«¡EL diablo fue quien me empujó a ir a pie!», se repetía Pineguin. No quería pensar en lo malo y oscuro que durante décadas había dormido en él y que ahora de repente se había despertado. No se trataba de su mala acción, sino de la estúpida casualidad que le había hecho encontrarse con el hombre al que le había buscado la perdición. De no haberse encontrado con él por la calle, lo que dormía en su interior nunca se habría despertado.
Pero se había despertado, y Pineguin, sin darse cuenta, cada vez pensaba menos en la estúpida casualidad y se alarmaba y preocupaba cada vez más. «En definitiva, es un hecho, fui yo, precisamente yo, el que denunció a Vánechka, mientras que habría podido no hacerlo; le rompí la columna vertebral a un hombre, pero… ¡que se vaya al diablo! En otras circunstancias, nos habríamos encontrado y todo estaría en orden… ¡Ay, perro, toda esta basura se ha removido en mi alma! Como si hubiese metido la mano en el bolso de una mujer y ella me hubiese cogido por el brazo, y a mi alrededor estuviesen todos mis ayudantes, secretarios, mi chófer: ay, ay, qué desgracia, mejor sería dejar de vivir después de semejante repugnancia… Tal vez toda mi vida no ha sido más que una cadena de bajezas sin interrupción. Tendría que haber vivido de una manera completamente diferente».
Y en ese estado de extrema agitación entró Pineguin en el restaurante del Inturist[15] donde le conocían hacía tiempo el maître, los camareros y el portero.
Viéndole a lo lejos, dos empleados del guardarropa salieron corriendo de detrás del mostrador, susurrando: «Por favor, por favor» y, relinchando como potros, se precipitaron impacientemente hacia los ricos pertrechos de Pineguin. Sus ojos eran penetrantes, los ojos bondadosos de unos chicos inteligentes rusos que trabajaban en el guardarropa del restaurante del Inturist, capaces de recordar exactamente quién era cada persona, cómo iba vestida y qué había dicho de improviso. Pero a Pineguin, con su insignia de diputado, le dispensaban un trato cordial y sincero, abierto, casi como si fuera su superior inmediato.
Sin darse prisa, notando bajo los pies la flexible y a la vez elástica suavidad de la alfombra, Pineguin se dirigió al salón del restaurante. Una penumbra solemne reinaba en la espaciosa sala de techo alto. Pineguin respiró despacio el aire tranquilo, fresco y cálido a la vez, y echó una mirada a las mesas cubiertas con manteles almidonados; los jarrones tallados con flores, las copas y los vasitos emitían un brillo tenue. Caminó hacia el acogedor rincón que conocía bien, bajo el follaje esculpido de un filodendro.
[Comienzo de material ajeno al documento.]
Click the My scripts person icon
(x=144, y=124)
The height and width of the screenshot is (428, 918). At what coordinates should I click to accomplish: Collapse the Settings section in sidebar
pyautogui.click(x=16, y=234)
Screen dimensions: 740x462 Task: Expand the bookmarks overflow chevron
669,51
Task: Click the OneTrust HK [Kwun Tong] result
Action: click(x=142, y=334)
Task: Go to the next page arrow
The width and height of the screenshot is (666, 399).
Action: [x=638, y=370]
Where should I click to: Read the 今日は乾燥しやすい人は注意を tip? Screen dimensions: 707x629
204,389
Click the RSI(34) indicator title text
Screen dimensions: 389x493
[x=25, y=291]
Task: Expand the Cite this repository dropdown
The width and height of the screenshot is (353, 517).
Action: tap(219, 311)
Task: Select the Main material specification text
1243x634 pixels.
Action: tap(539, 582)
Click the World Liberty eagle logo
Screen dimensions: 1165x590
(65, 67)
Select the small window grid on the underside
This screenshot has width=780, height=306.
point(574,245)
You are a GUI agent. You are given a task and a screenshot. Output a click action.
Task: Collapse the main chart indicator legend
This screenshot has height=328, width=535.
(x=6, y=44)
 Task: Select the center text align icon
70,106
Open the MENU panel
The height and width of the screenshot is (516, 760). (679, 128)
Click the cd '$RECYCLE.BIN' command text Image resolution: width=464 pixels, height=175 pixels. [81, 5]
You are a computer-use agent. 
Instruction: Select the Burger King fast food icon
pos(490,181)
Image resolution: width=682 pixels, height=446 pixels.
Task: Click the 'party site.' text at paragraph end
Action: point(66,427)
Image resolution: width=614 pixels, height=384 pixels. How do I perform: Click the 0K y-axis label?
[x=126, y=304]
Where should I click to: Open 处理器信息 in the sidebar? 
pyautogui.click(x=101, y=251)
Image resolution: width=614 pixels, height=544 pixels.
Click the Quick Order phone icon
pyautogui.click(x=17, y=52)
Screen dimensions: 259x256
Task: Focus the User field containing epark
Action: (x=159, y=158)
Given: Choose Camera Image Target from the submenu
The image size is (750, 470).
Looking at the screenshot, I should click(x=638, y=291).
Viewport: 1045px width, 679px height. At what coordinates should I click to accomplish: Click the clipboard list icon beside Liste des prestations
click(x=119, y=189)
Mientras avanzaba entre las mesitas adornadas con los banderines de un gran número de potencias mundiales, tuvo la impresión de ser un almirante que pasa revista a buques de línea y acorazados.
Y con esa sensación de almirantazgo, sensación que ayuda incontestablemente a vivir, se sentó a la mesita, alargó sin prisa la mano hacia la carta, suntuosa en su encuadernación verde oliva, como el diploma de un laureado, la abrió y hundió la mirada en la lista de «entrantes fríos».
Recorrió con la mirada los nombres de los platos impresos en su lengua materna y en las lenguas más importantes del mundo, volvió la crujiente página de cartón, echó una ojeada a la sección «Sopas», movió los labios y desvió la mirada a las subsecciones: «Platos de carne… Platos de caza menor».
Y en ese instante, mientras se debatía entre la carne y la caza menor, el camarero, adivinando su indecisión, anunció:
—El filete y el solomillo hoy son excepcionales.
Pineguin permaneció un largo rato callado.
—Bueno, que sea un filete —dijo.
Estaba sentado en la penumbra, en silencio, con los ojos entornados, y el convencimiento de que la suya había sido una vida justa pugnaba con la confusión y el horror que habían resucitado en él, con el fuego y el hielo del arrepentimiento.
Pero en ese momento el pesado terciopelo que encortinaba la puerta de la cocina comenzó a moverse, y Pineguin, al reconocer por la cabeza calva a su camarero, pensó: «Es para mí».
La bandeja, emergiendo de la penumbra, flotó hasta Pineguin, y éste vio el rosa ceniciento del salmón entre soles de limón, el negro del caviar, el verde de invernadero de los pepinos, los lados escarpados de una garrafa de vodka y una botella de agua mineral.
No es que fuera un sibarita, ni tampoco tenía tanto apetito, pero en aquel preciso instante al viejo enfundado en el chaquetón dejó de perturbarle la conciencia.